Brano da leggere ::
-*-

Nella fase post adottiva, per situazioni di maggiore criticità, è possibile e utile attivare diverse forme di aiuto alla famiglia e al bambino stesso, come: un sostegno psicologico ed educativo ai genitori, che possa guidarli a comprendere e rispondere al meglio ai comportamenti e alle esigenze dei figli; un sostegno psicologico al bambino, che possa aiutarlo ad esprimere i propri vissuti e bisogni e a sviluppare una capacità auto-riflessiva per dare significato alla propria storia; attivare un percorso di psicologico per le specifiche problematiche del bambino eventualmente presenti, come ad esempio disturbi specifici dell’apprendimento, ADHD, disturbi della condotta.
Ma l’adozione non è un processo unidirezionale, nel quale i genitori adottivi colmano con le proprie risorse le carenze e i deficit del bambino, la cui origine è rappresentabile come "vuota", se non addirittura come radicalmente "danneggiata". L'adozione, al contrario, si costituisce come un processo di scambio, per la presenza reciproca di bisogni e di risorse da parte sia dei genitori che del figlio.

-*-

Compiti scritti ::
(a) Secondo il brano sull'adozione, come si costituisce l'adozione, in contrasto con l'idea di un processo unidirezionale?
(b) Cita dal brano sull'adozione il passo che comincia con "Nella fase post" e termina con "disturbi della condotta.".

Dati disponibili ::
-*-

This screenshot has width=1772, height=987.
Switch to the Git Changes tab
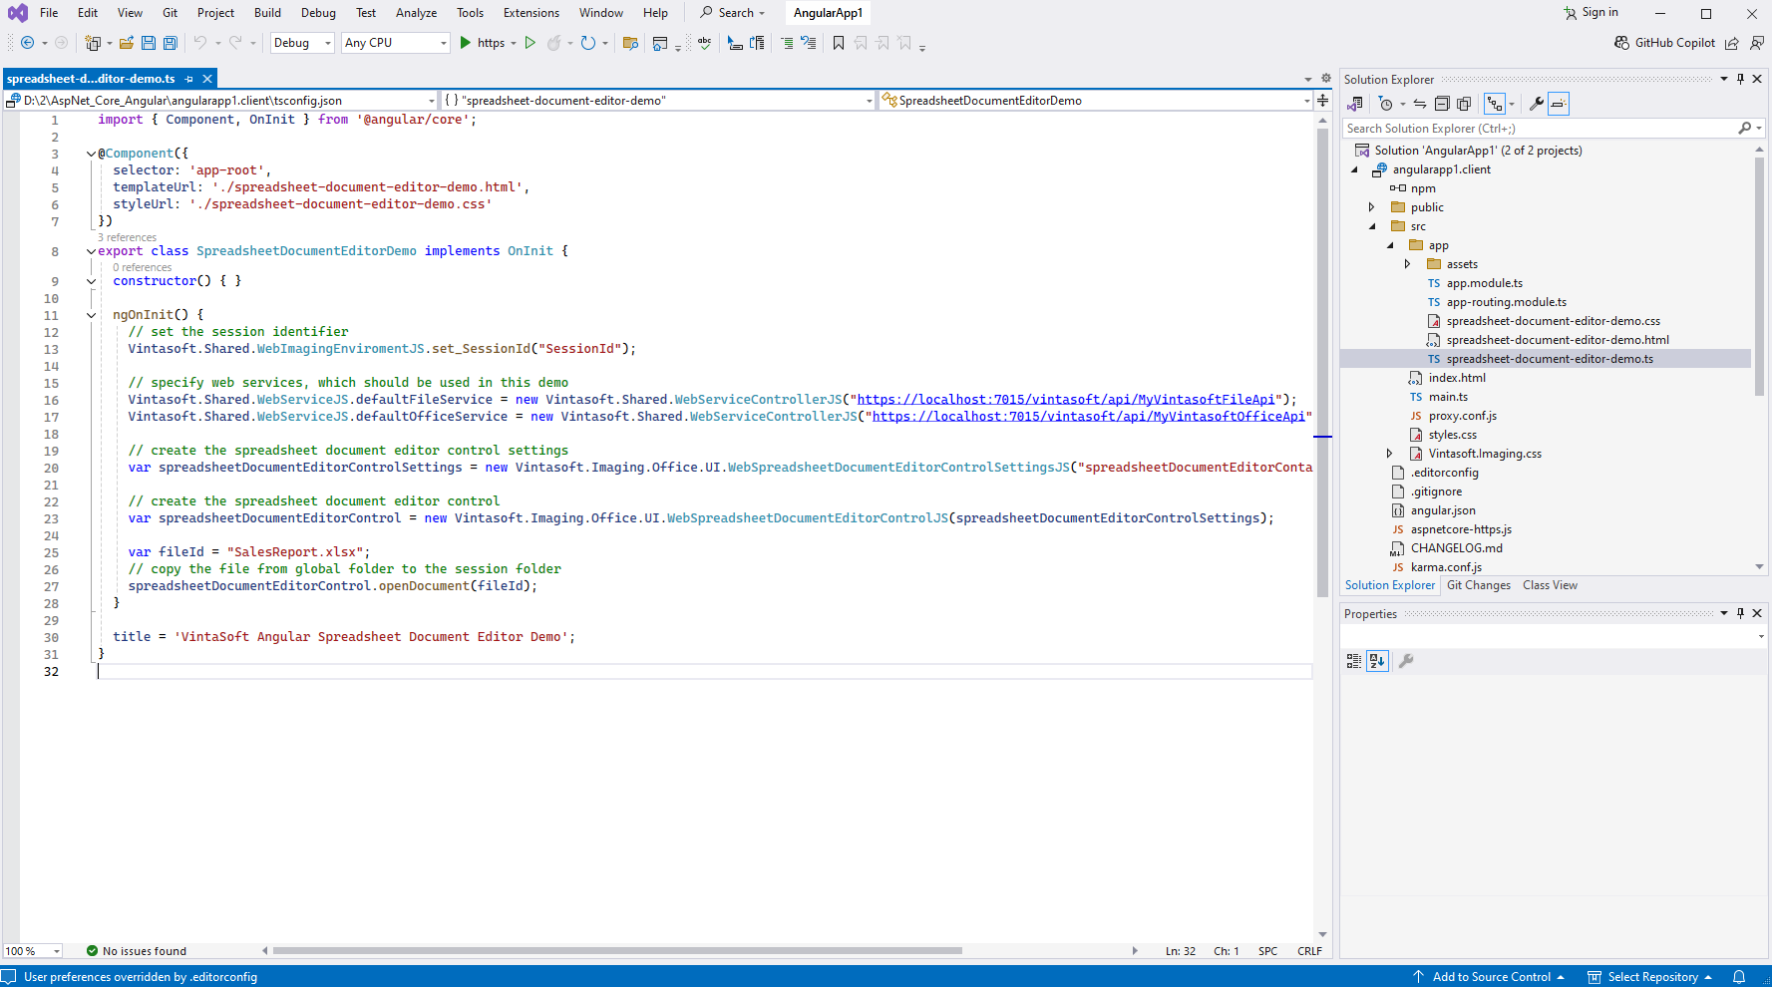point(1478,585)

-*-

Risposte ::
(a) Come un processo di scambio, per la presenza reciproca di bisogni e di risorse da parte sia dei genitori che del figlio.

(b)
Nella fase post adottiva, per situazioni di maggiore criticità, è possibile e utile attivare diverse forme di aiuto alla famiglia e al bambino stesso, come: un sostegno psicologico ed educativo ai genitori, che possa guidarli a comprendere e rispondere al meglio ai comportamenti e alle esigenze dei figli; un sostegno psicologico al bambino, che possa aiutarlo ad esprimere i propri vissuti e bisogni e a sviluppare una capacità auto-riflessiva per dare significato alla propria storia; attivare un percorso di psicologico per le specifiche problematiche del bambino eventualmente presenti, come ad esempio disturbi specifici dell’apprendimento, ADHD, disturbi della condotta.